• Problem description
Extract the passage from the Iram Qureshi biography verbatim, starting at "Iram Qureshi is" and ending at "Ravensbourne University, London.".

• Text segment

******************************

- Other names: Iram Kamran Qureshi
- Occupations: Film & TV Producer, Director, and Media Academic
- Years active: 2000–present
- Spouse: Kamran Qureshi (m. 2002-present)

Academic background
- Alma mater: Brunel University London
- Thesis: The Stranger Left No Card: A Critical Analysis of Wendy Toye’s work as a Woman Director in British Cinema and Television. (2020)
- Academic advisors: Paul Moody and Leon Hunt

= Iram Qureshi =

British Film Director

Iram Qureshi is a British film and TV producer, director and media academic. She is the recipient of 1st Indus Drama Awards and PTV Awards. Iram has also been an Assistant Examiner at the University of Cambridge since 2011 and a Senior Lecturer at the Ravensbourne University, London.

==Education==
Qureshi did her television production internship, a part of her MSc in Communication Sciences at Combine media in 2000.

==Career==
She is the founder of KQ Movies, a London-based film production company and the MD of Evergreen Productions. Apart from her career as a film and television producer, she has also been an assistant examiner at the University of Cambridge since 2011. Her PhD in Film and Television titled, The Stranger Left No Card: A Critical Analysis of Wendy Toye's work as a Woman Director in British Cinema and Television, was archival research and the first sustained analysis of a pioneering woman director from 1950s British cinema, at Brunel University London. Currently, she is working on a WWI period drama The Woman with the Torch - Elsie Inglis' War on the life of Elsie Maud Inglis, the founder of Scottish Women's Hospitals for Foreign Service.

******************************

• Input data
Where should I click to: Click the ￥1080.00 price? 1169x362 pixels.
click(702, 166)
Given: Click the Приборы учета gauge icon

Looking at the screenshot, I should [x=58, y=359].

******************************

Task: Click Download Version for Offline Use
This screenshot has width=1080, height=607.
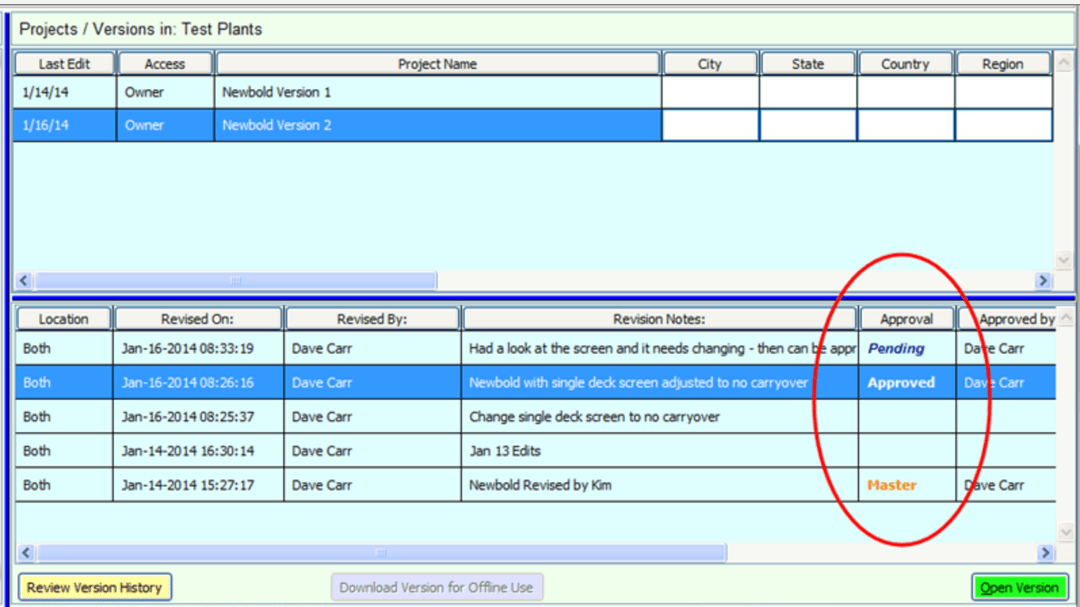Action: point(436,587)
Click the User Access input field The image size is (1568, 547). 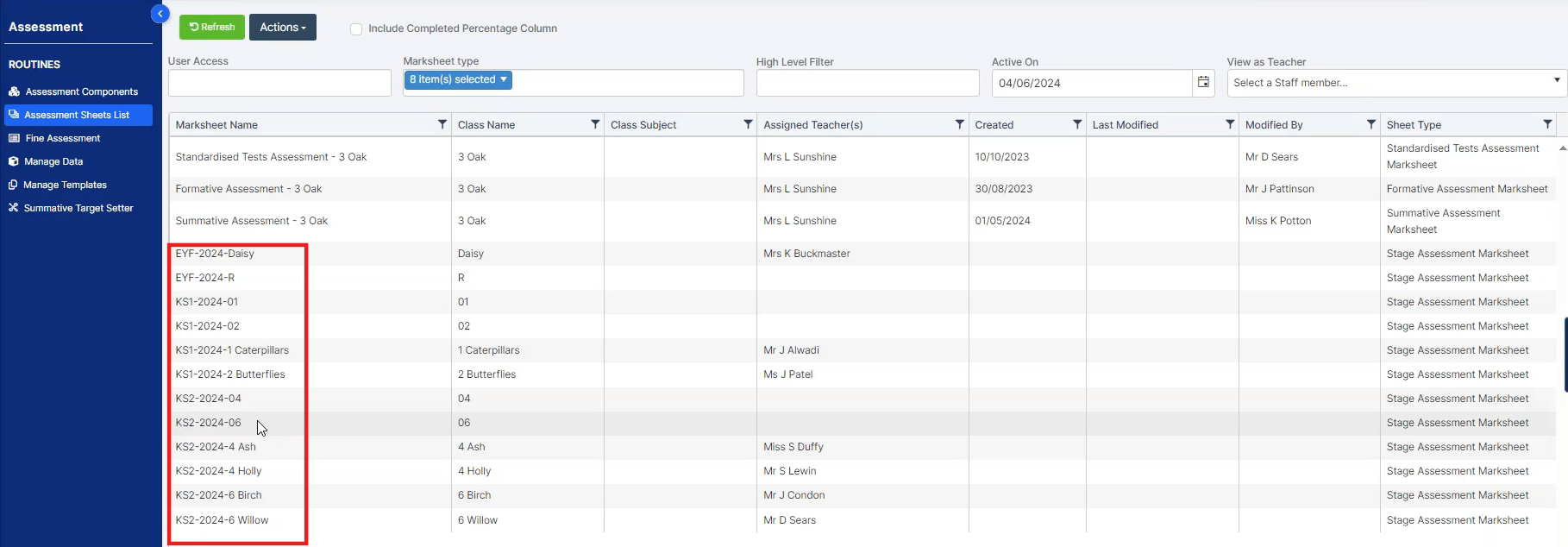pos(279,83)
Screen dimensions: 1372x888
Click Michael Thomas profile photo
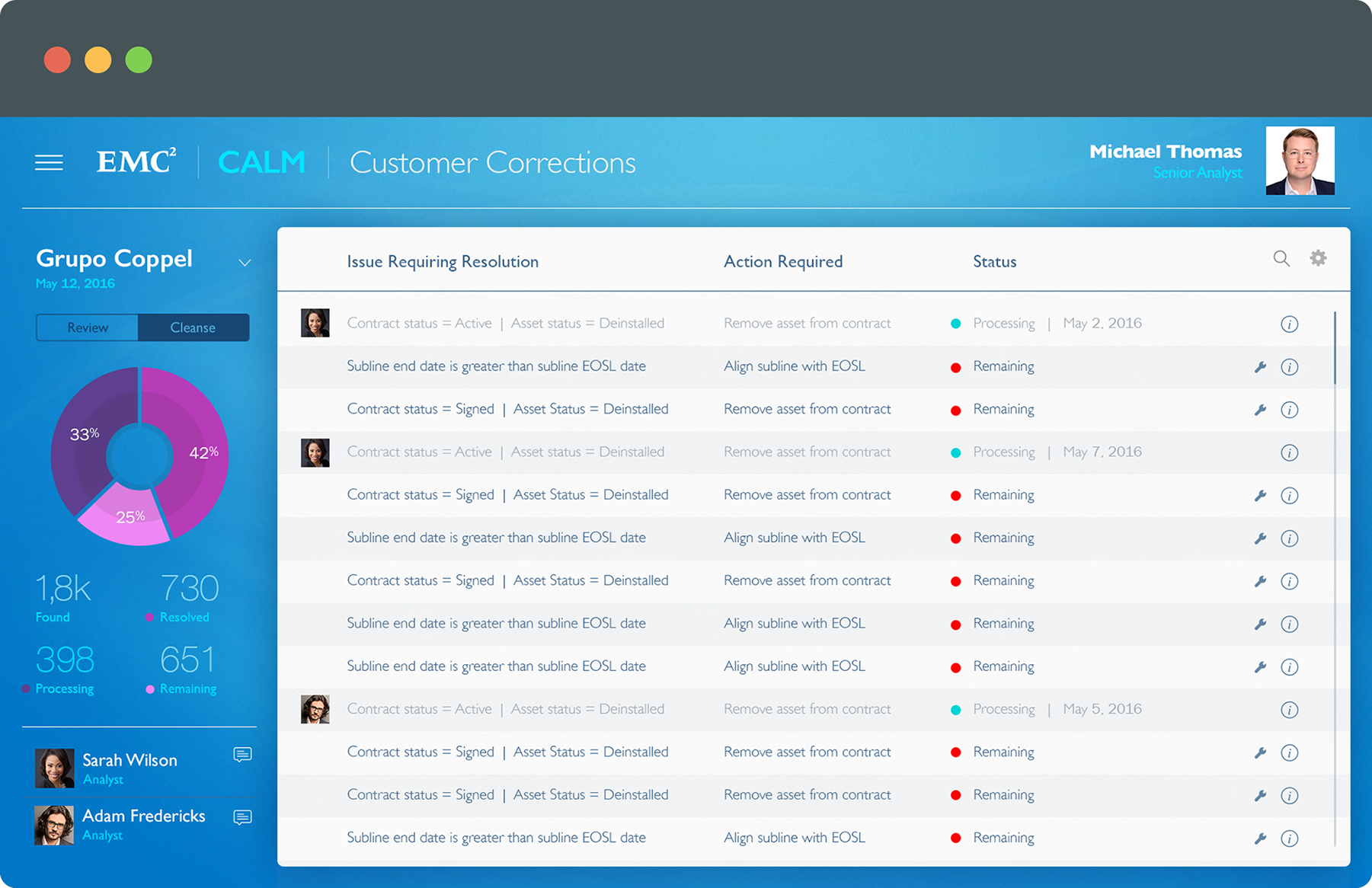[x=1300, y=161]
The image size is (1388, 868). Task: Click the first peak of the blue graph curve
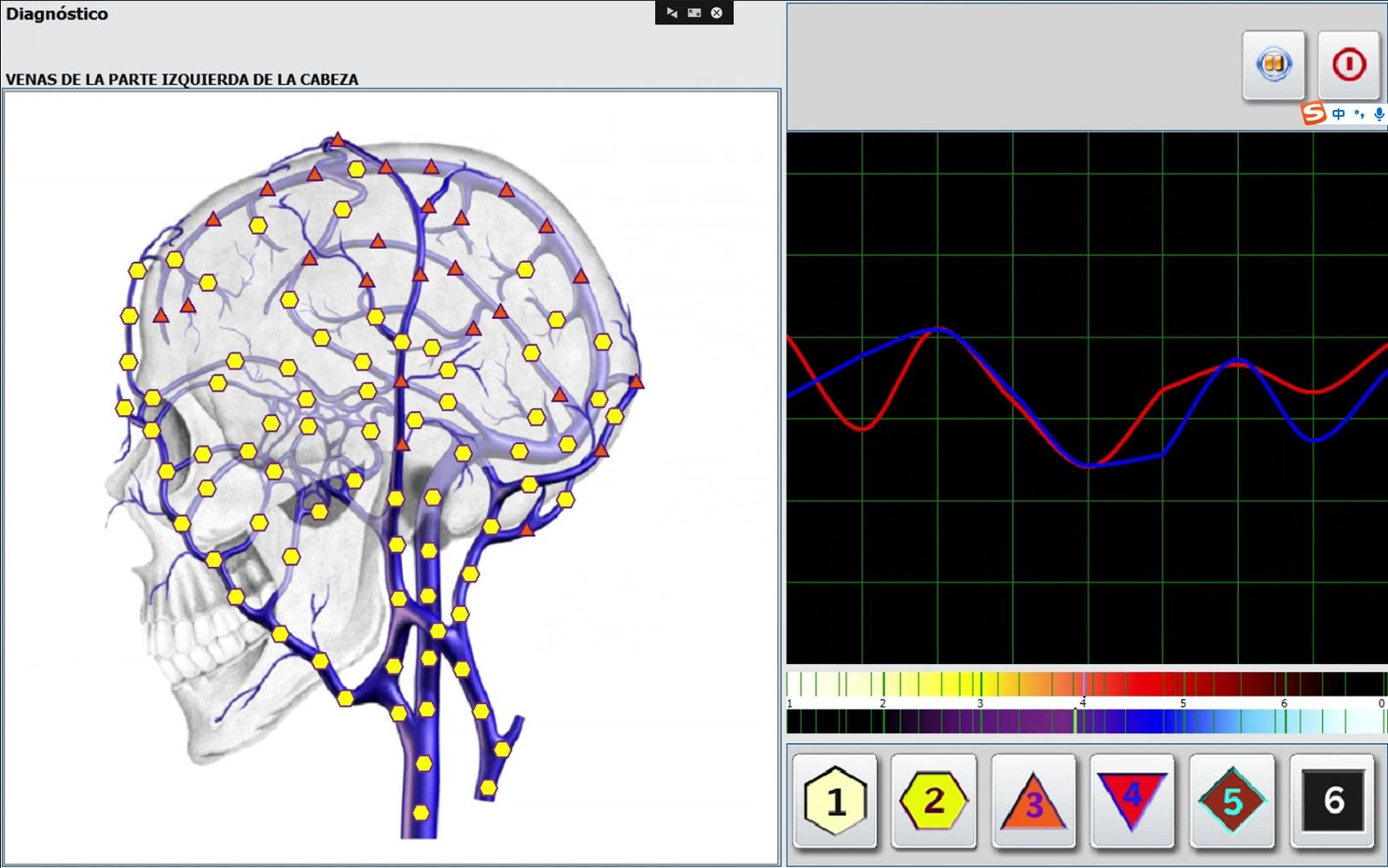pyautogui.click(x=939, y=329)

******************************

• Exercise result
Iram Qureshi is a British film and TV producer, director and media academic. She is the recipient of 1st Indus Drama Awards and PTV Awards. Iram has also been an Assistant Examiner at the University of Cambridge since 2011 and a Senior Lecturer at the Ravensbourne University, London.